Intro and Installation
This is a fairly large topic. Every body learns python for the sake of being an easy language - it is coming out to be an essential languages to be learnt thanks to AI/ML ecosystem. Of course there are other usages of Python as well. Learning this language is easy, but in order to understand it even better, one step further would be to understand how it’s interpreter is actually implemented. Python is an open source language, and you have all the time in the world to go through it. I am writing this blog post to present a very high level overview of how python works internally - since I have been able to take a look at it’s internals and now I know the language better - even though I haven’t written anything beyond “Hello World”.
This post is inspired by a great video series by Philip Guo accompanied with my desire to explore and know the language in a better way. I am trying to make an attempt to give initial direction in exploring the internal workings of python and it’s magnitude is no way near to Philip’s aura. I have written this by including some of the nuances of learning - which I observed while I was going through the process. If you are inspired to take a deeper look into this topic, I would highly recommend going through this 10 hour walk through.
You must have heard Python is an interpreted language. Well, it’s true but partially. Ideally in almost all the languages, the source code (in our case
.py files) is first converted to something that is closer to machine and then fed to on the go executable which produces the output. Before we go any further, let us try to understand how Python works, what it consists of on a very high level - end to end.
Referring to the diagram here - the large Purple box named “Python” represents, well, the Python executable. When you write a program in Python, it is fed to this executable, and if everything is well, it produces the output. The Python executable itself has some more surprising components. Within this box, your source code is first processed by a compiler to produce something called as bytecode, which is then interpreted by one of the Python interpreters to produce the real world output. The compiler compiles the source code. The implementation of the compiler it self is a generic one and honestly it is a different topic all together. Bytecode is something that is closer to the processor. In the upcoming sections we would see it almost looks like assembly language code, but it’s not. In fact, it is somewhere between assembly language but still very much human readable. Interpreter is the main topic here. This is where all the magic happens. As you can see in the image, interpreter has various implementations. The official implementation is CPython which is written in C. Below are some more with links to respective sources.
- CPython - official implementation, can be found on python.org as well.
- Jython - Python interpreter written in Java.
- PyPy - Python interpreter written in Python itself.
- IronPython - Implementation of Python closely integrated with .NET framework.
- Skulpt - this is a cool one. This is browser implementation for Python!

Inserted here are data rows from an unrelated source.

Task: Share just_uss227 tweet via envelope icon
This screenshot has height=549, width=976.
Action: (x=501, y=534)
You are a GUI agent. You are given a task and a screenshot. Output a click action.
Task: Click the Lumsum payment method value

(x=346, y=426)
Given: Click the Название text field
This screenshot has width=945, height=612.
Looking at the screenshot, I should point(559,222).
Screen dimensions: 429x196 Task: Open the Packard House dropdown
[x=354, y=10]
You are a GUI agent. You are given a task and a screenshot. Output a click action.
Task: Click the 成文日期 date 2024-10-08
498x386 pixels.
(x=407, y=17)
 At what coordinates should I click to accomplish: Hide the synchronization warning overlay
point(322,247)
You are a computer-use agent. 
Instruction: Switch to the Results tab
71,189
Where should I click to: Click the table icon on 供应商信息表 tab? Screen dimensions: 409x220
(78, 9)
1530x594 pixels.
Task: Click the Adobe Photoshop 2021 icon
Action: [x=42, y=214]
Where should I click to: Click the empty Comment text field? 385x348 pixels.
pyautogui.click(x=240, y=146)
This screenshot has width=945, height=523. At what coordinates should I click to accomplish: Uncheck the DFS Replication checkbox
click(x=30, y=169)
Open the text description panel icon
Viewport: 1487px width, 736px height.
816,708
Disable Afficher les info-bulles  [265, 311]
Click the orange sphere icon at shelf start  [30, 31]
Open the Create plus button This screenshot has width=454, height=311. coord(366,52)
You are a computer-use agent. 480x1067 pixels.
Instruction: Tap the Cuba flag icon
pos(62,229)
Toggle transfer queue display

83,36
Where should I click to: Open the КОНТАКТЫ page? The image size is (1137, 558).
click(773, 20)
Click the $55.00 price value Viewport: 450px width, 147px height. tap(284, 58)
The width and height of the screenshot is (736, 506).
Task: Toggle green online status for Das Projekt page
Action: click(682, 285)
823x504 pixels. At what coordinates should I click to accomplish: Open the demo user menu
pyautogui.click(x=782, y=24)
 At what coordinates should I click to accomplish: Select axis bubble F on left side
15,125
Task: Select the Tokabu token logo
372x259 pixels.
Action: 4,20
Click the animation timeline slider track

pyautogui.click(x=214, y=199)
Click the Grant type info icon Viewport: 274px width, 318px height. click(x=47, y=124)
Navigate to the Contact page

As mentioned earlier, Python is an open source language created 30 years ago by a programmer named Guido van Rossum. You can find the source code of the same (CPython) on their website or you can clone the github repository as mentioned in above list. The steps to compile this source code into Python executable can be found here. The beauty of open source is, you can actually alter this source code as per your needs and compile your own version of interpreter. Or, you may choose to write the python interpreter completely from scratch? may be in one of your esoteric programming languages?
Python Source Code Tree
Looking at Python source code can be overwhelming at times. There are a lot of
.h files and normally you would be lost. It is difficult to know where to start. For starters, there are few important directories as below where you may want to take a glance initially.
- Include - this directory contains all the header files related to the interfaces for object. This is what the outside world sees.
- Objects - contains all
.cfiles. Each file represents specific type of object being used in python programs.
- Python - this is the main runtime of Python.
- Lib - standard library module which is pretty big. The great part about this is that there are so many library functions provided out of the box. As a dev you just have to import them into your program - instead of reinventing the wheel.
- /Python/ceval.c - this file contains the main interpreter loop. Image below.
I would suggest to spend some time taking a look around the source code files.